Cray System Management Documentation > Cray System Management (CSM) Administration Guide > kubernetes > Restore Bare-Metal etcd Clusters from an S3 Snapshot

Restore Bare-Metal etcd Clusters from an S3 Snapshot

The etcd cluster that serves Kubernetes on master nodes is backed up every 10 minutes. These backups are pushed to Ceph Rados Gateway (S3).

Restoring the etcd cluster from backup is only meant to be used in a catastrophic scenario, in which the Kubernetes cluster and master nodes are being rebuilt. This procedure shows how to restore the bare-metal etcd cluster from a Simple Storage Service (S3) snapshot.

The etcd cluster needs to be restored from a backup when the Kubernetes cluster and master nodes are being rebuilt.

Prerequisites

The Kubernetes cluster on master nodes is being rebuilt.

1. Preparation

This procedure can be run on any master NCN.

(ncn-m#) Select a snapshot to restore a backup.
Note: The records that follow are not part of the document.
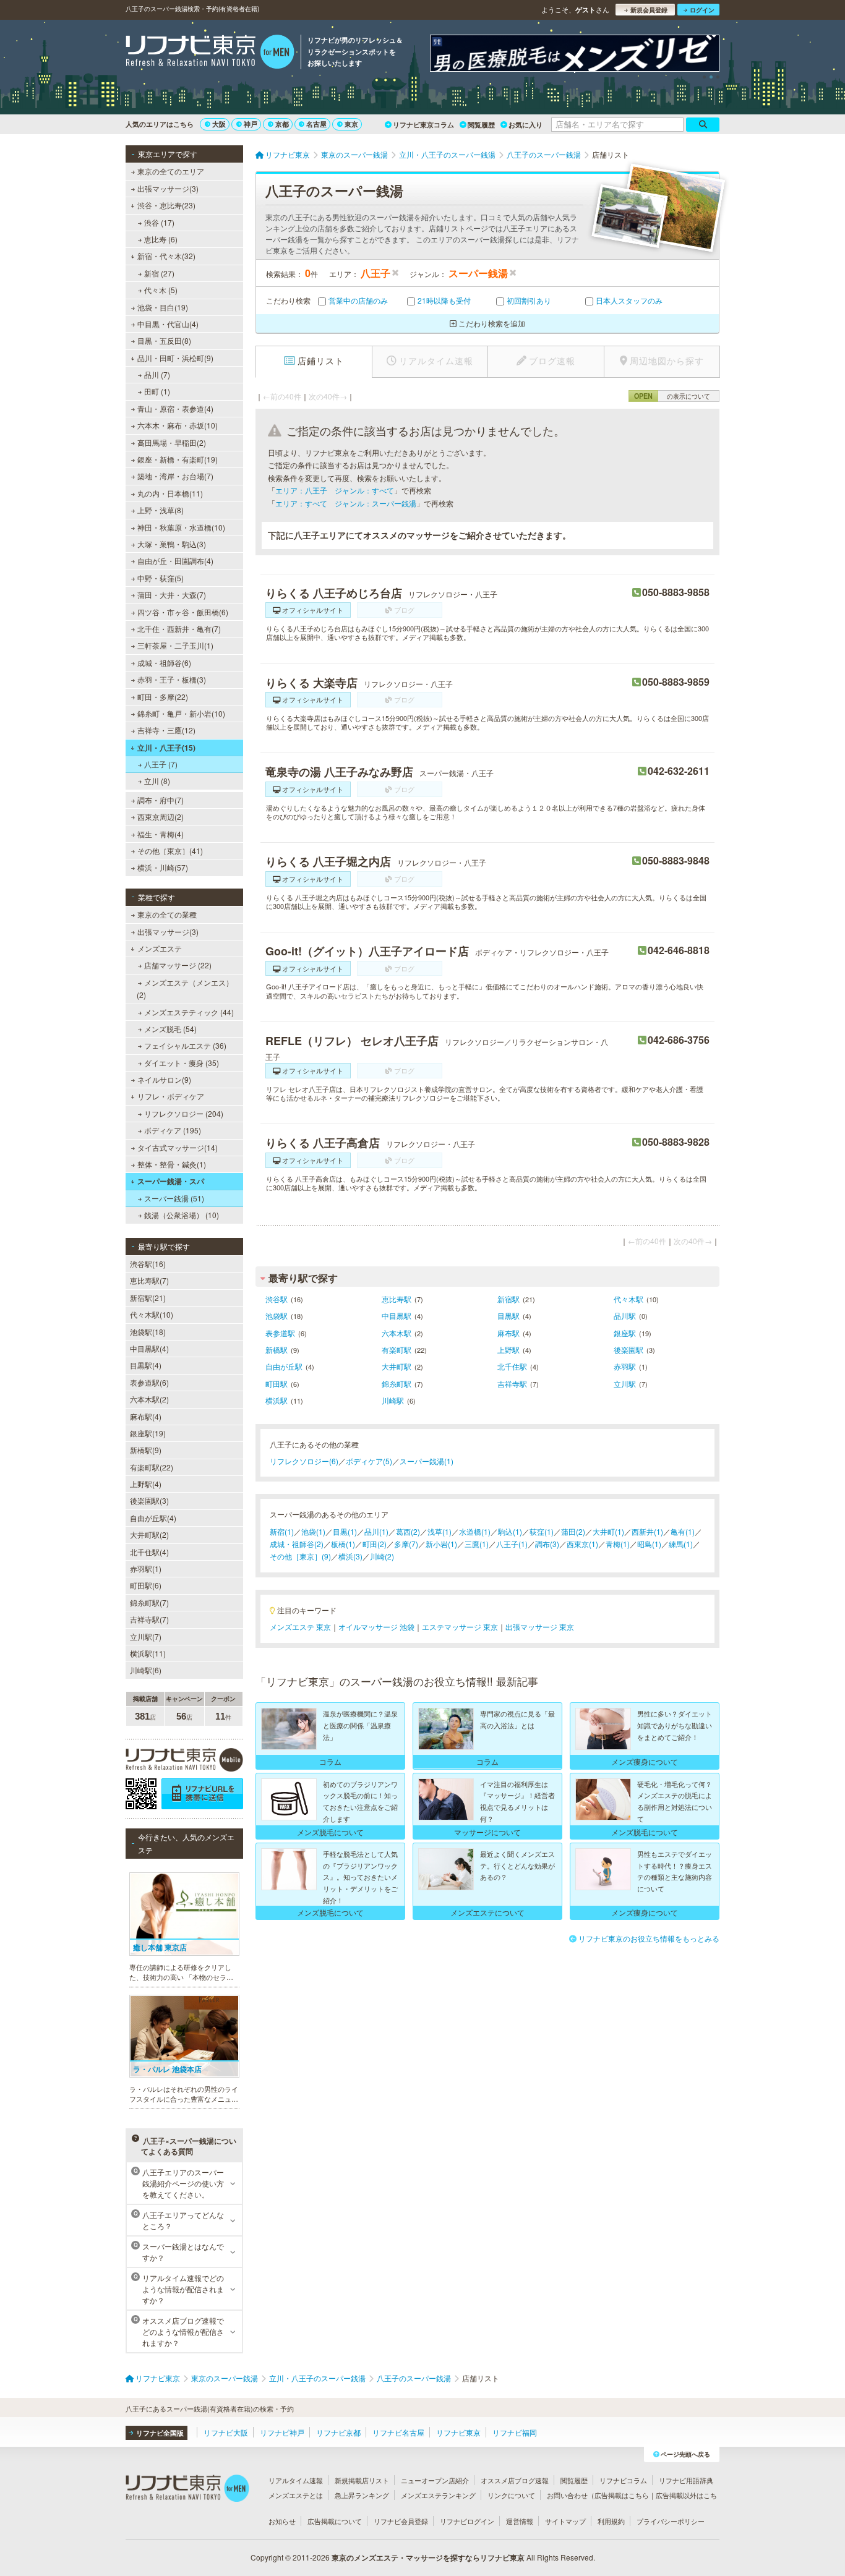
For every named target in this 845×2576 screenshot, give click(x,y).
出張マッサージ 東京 (539, 1626)
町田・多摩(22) (162, 696)
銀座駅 (625, 1333)
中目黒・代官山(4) (168, 323)
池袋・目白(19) (162, 307)
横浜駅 (276, 1400)
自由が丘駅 (283, 1366)
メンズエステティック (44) (189, 1012)
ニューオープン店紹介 (435, 2480)
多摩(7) (406, 1543)
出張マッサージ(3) (168, 188)
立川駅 (625, 1383)
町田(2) (374, 1543)
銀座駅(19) (148, 1433)
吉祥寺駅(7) (149, 1619)
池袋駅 (276, 1315)
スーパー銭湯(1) (426, 1461)
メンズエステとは (295, 2495)
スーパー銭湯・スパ (170, 1181)
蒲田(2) (573, 1531)
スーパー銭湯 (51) (174, 1198)
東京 (351, 124)
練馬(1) (681, 1543)
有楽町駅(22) (151, 1467)
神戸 (250, 124)
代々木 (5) (161, 289)
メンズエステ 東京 (300, 1626)
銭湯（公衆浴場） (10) (181, 1214)
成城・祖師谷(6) (164, 662)
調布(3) (547, 1543)
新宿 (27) (159, 273)
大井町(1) (608, 1531)
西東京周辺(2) (160, 816)
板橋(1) (343, 1543)
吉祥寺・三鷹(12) (166, 730)
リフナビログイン (467, 2521)
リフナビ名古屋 (398, 2432)
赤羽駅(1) (145, 1568)
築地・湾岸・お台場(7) (175, 476)
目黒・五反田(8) (164, 340)
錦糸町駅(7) (149, 1602)
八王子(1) (512, 1543)
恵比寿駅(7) (149, 1280)
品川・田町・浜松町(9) (175, 357)
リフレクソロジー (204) (183, 1113)
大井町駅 (396, 1366)
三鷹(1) (477, 1543)
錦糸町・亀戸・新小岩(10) (181, 713)
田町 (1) (157, 391)
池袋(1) (313, 1531)
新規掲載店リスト (362, 2480)
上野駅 (508, 1349)
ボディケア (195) (172, 1130)
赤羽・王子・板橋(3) (171, 679)
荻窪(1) (542, 1531)
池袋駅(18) (148, 1331)
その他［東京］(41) (170, 850)
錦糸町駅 (396, 1383)
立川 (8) (157, 780)
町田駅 (276, 1383)
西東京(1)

List the available backups.

cd /opt/cray/platform-utils/s3 && ./list-objects.py \
--bucket-name etcd-backup | grep bare-metal

Example output:

bare-metal/etcd-backup-2020-02-04-18-00-10.tar.gz
bare-metal/etcd-backup-2020-02-04-18-10-06.tar.gz
bare-metal/etcd-backup-2020-02-04-18-20-02.tar.gz
bare-metal/etcd-backup-2020-02-04-18-30-10.tar.gz
bare-metal/etcd-backup-2020-02-04-18-40-06.tar.gz
bare-metal/etcd-backup-2020-02-04-18-50-03.tar.gz

Set the BACKUP_NAME variable to the file name of the desired backup from the list.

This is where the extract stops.